# How to ensure good egg quality?



## Babypowder

Hi Crystal,

I was just wondering as you have probably seen and heard everything about egg quality-is there anything in particular you would recommend for good egg quality? I've heard, milk, vits, up protein intake-theres so much 

And also if a persons egg quality is high-does this necessarily mean good embryos?

Thanks for your help, I did try and look back the pages to see if this had been discussed before, but doesn't seem to have been.

BP.


----------



## CrystalW

Babypowder said:


> Hi Crystal,
> 
> I was just wondering as you have probably seen and heard everything about egg quality-is there anything in particular you would recommend for good egg quality? I've heard, milk, vits, up protein intake-theres so much
> 
> And also if a persons egg quality is high-does this necessarily mean good embryos?
> 
> Thanks for your help, I did try and look back the pages to see if this had been discussed before, but doesn't seem to have been.
> 
> BP.


Hello Babypowder,

The main thing that affects egg quality is maternal age, which is the one thing we cant do anything about.

I have heard similar things about milk, vits etc but i have not seen any good scientific evidence to prove them(though i have by no means read/ know about all studies out there). But they may help some individuals and some Consultants have suggestions from personal experience.
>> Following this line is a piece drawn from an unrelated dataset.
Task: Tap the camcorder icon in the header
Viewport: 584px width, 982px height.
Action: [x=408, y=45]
FF is a good source for sharing tips but i would always run any ideas past your Consultant - sometimes there can be conflicts with medication.

Alcohol and smoking have been shown to have a negative impact so cutting back or giving up smoking is worth trying to do. They both have a negative impact on sperm as well.
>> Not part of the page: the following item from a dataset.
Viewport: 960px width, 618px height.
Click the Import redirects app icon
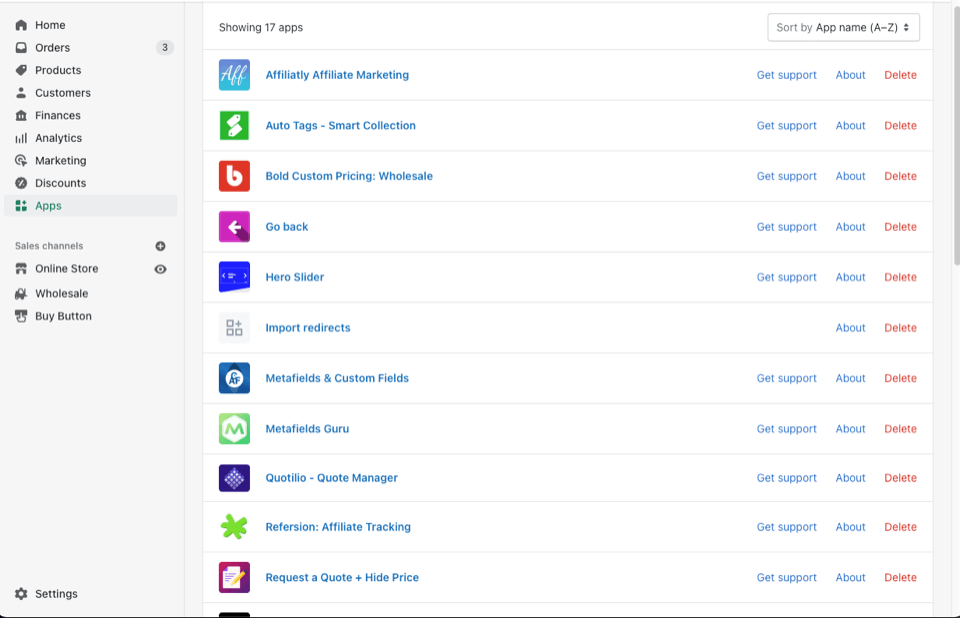(234, 327)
DHEA is something which i have heard some good things about - but it is by no means suitable for everyone, but its worth asking your Consultant about.

Embryo quality is influenced by the egg quality but the sperm is also contributing at this point so good eggs do not always mean good embryos. Though there is some good evidence that good, young eggs can effectively repair some of the DNA of the sperm that has fertilised them.

Best wishes


----------



## Babypowder

Thanks Crystal for the advice. Much appreciated.


----------